Last week, my son lost his USB flash drive, containing all of his school course work No problem, I thought, we’ll just use the backup copy on the home computer, or the one from the school network.

Guess what? That’s right, the only copy was on the flash drive.

Guess what else? Yep, the course work was due for submission 2 days later.

Cue much panic and frantic searching of every conceivable place to lose the flash drive, and once that was exhausted, two very late nights for my boy to recreate the work he’d lost.

And guess what else? The day after the course work was due, we found the flash drive in the rubber seal of the washing machine drum – and incredibly it still worked! Despite this lucky escape, we’re now doubly conscious of the issues using USB flash drives and are definitely changing the way we use them.

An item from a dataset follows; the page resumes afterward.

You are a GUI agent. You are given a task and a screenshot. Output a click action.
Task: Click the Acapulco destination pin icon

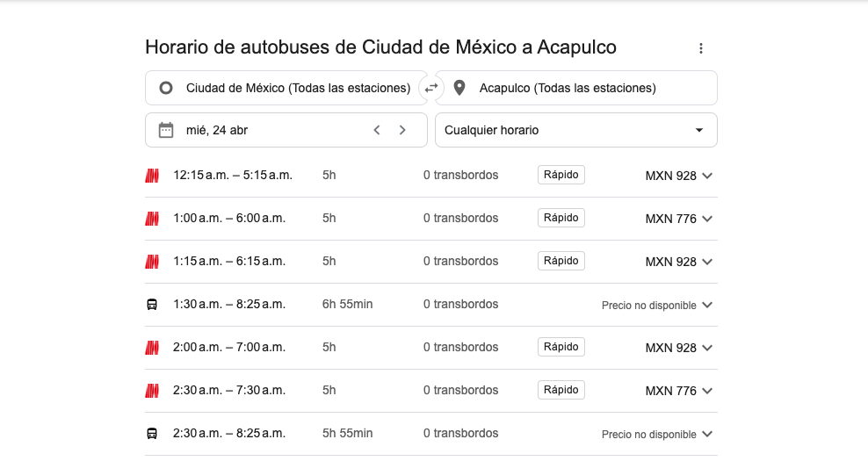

This whole 'data loss' episode reminded me of the depth of coverage in the press over the last 18 months or so about losing information like this and most of it of a much more serious nature than losing some exam course work. This sort of coverage has led to a widespread sense among businesses that they must act to improve their information security policies and systems.

Once a business decides to act, the vast majority of them look at beefing up their encryption and transference technologies. Often this is ideal in the circumstance, but can be pretty expensive and some businesses decide that the risk of inaction in this area is worth taking – just leave the information security processes as they are and wait and see what happens.

What if you could help mitigate your information risks another way? That is, without paying a sizable ransom to the various security vendors out there?

One of the biggest areas of information security risk is in developing data handling systems. I think it’s fair to say that most businesses, despite what their formal policy says, get hold of live production data – inclusive of real customer details – and copy it into their test or development environments.

Why do they do this? Simple, real data helps developer produce working code, because they can have confidence that the code they write works with real data – and likewise for testers in a test environment.

So if your developers and testers are using real customer data that means you need to provide production strength security protocols around those systems. This is where the information security vendors start to rub their hands with glee. On top of this, your dev and test platforms become much more rigid and inflexible, making changes more difficult, expensive and longer to deliver.

The conventional alternative to using real live data is to generate data to match the ‘planned for’ test conditions. The problem with this approach is that data in production systems is alive and it really does change constantly. Based purely on the analysts expectation of the data it’s nearly impossible to predict the conditions that the code will see when released into live service. This often leads to a high incidence of production faults.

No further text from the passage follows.